Innate Immune Activation and Mitochondrial ROS Invoke Persistent Cardiac Conduction System Dysfunction after COVID-19
Preprint
  • Jan 2024
Background Cardiac risk rises during acute SARS-CoV-2 infection and in long COVID syndrome in humans, but the mechanisms behind COVID-19-linked arrhythmias are unknown.

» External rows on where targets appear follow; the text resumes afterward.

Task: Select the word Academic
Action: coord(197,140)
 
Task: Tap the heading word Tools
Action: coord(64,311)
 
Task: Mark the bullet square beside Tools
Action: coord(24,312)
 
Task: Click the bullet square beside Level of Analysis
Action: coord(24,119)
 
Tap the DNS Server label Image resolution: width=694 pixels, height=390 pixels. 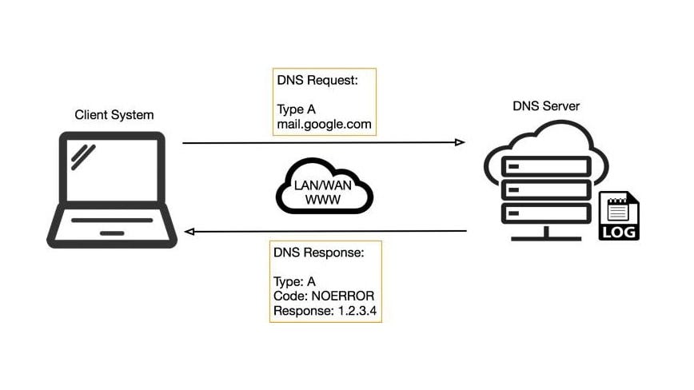[x=546, y=105]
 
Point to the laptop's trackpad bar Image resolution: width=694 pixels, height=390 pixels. [x=112, y=233]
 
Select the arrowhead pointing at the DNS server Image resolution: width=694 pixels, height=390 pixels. [x=460, y=142]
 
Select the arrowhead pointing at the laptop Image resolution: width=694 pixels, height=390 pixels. [x=189, y=232]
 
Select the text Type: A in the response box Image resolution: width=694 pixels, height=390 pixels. [x=295, y=281]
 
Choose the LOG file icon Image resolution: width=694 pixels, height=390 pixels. [x=619, y=216]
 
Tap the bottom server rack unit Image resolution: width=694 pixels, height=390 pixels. [x=546, y=214]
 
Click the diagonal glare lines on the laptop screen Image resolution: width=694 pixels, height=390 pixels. [x=82, y=156]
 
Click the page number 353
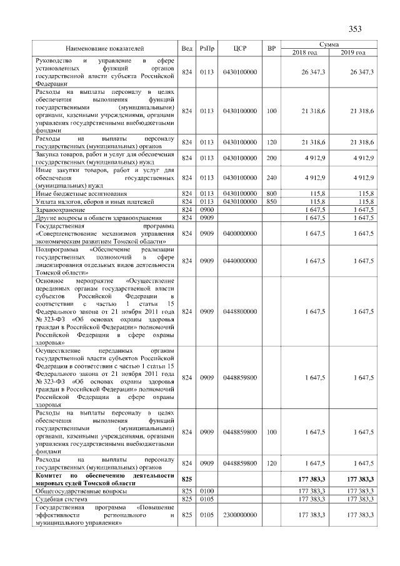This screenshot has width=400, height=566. tap(355, 29)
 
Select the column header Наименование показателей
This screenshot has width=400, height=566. tap(104, 48)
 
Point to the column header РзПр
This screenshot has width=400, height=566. tap(207, 48)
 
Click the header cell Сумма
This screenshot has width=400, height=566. tap(329, 44)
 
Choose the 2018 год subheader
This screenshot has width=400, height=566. tap(305, 52)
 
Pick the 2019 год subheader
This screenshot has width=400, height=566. tap(353, 52)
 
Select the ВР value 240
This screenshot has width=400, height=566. tap(271, 178)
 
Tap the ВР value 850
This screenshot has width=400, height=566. tap(271, 201)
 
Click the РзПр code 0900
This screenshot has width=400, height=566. tap(207, 210)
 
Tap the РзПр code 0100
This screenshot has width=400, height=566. tap(207, 492)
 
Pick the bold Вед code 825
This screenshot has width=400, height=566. tap(186, 478)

This study explores the acute and long term effects of SARS-CoV-2 on the cardiac conduction system (CCS) in a hamster model of COVID-19. Methods Radiotelemetry in conscious animals was used to non-invasively record electrocardiograms and subpleural pressures after intranasal SARS-CoV-2 infection. Cardiac cytokines, interferon-stimulated gene expression, and macrophage infiltration of the CCS, were assessed at 4 days and 4 weeks post-infection. A double-stranded RNA mimetic, polyinosinic:polycytidylic acid (PIC), was used in vivo and in vitro to activate viral pattern recognition receptors in the absence of SARS-CoV-2 infection. Results COVID-19 induced pronounced tachypnea and severe cardiac conduction system (CCS) dysfunction, spanning from bradycardia to persistent atrioventricular block, although no viral protein expression was detected in the heart. Arrhythmias developed rapidly, partially reversed, and then redeveloped after the pulmonary infection was resolved, indicating persistent CCS injury. Increased cardiac cytokines, interferon-stimulated gene expression, and macrophage remodeling in the CCS accompanied the electrophysiological abnormalities. Interestingly, the arrhythmia phenotype was reproduced by cardiac injection of PIC in the absence of virus, indicating that innate immune activation was sufficient to drive the response. PIC also strongly induced cytokine secretion and robust interferon signaling in hearts, human iPSC-derived cardiomyocytes (hiPSC-CMs), and engineered heart tissues, accompanied by alterations in electrical and Ca ²⁺ handling properties. Importantly, the pulmonary and cardiac effects of COVID-19 were blunted by in vivo inhibition of JAK/STAT signaling or by a mitochondrially-targeted antioxidant. Conclusions The findings indicate that long term dysfunction and immune cell remodeling of the CCS is induced by COVID-19, arising indirectly from oxidative stress and excessive activation of cardiac innate immune responses during infection, with implications for long COVID Syndrome.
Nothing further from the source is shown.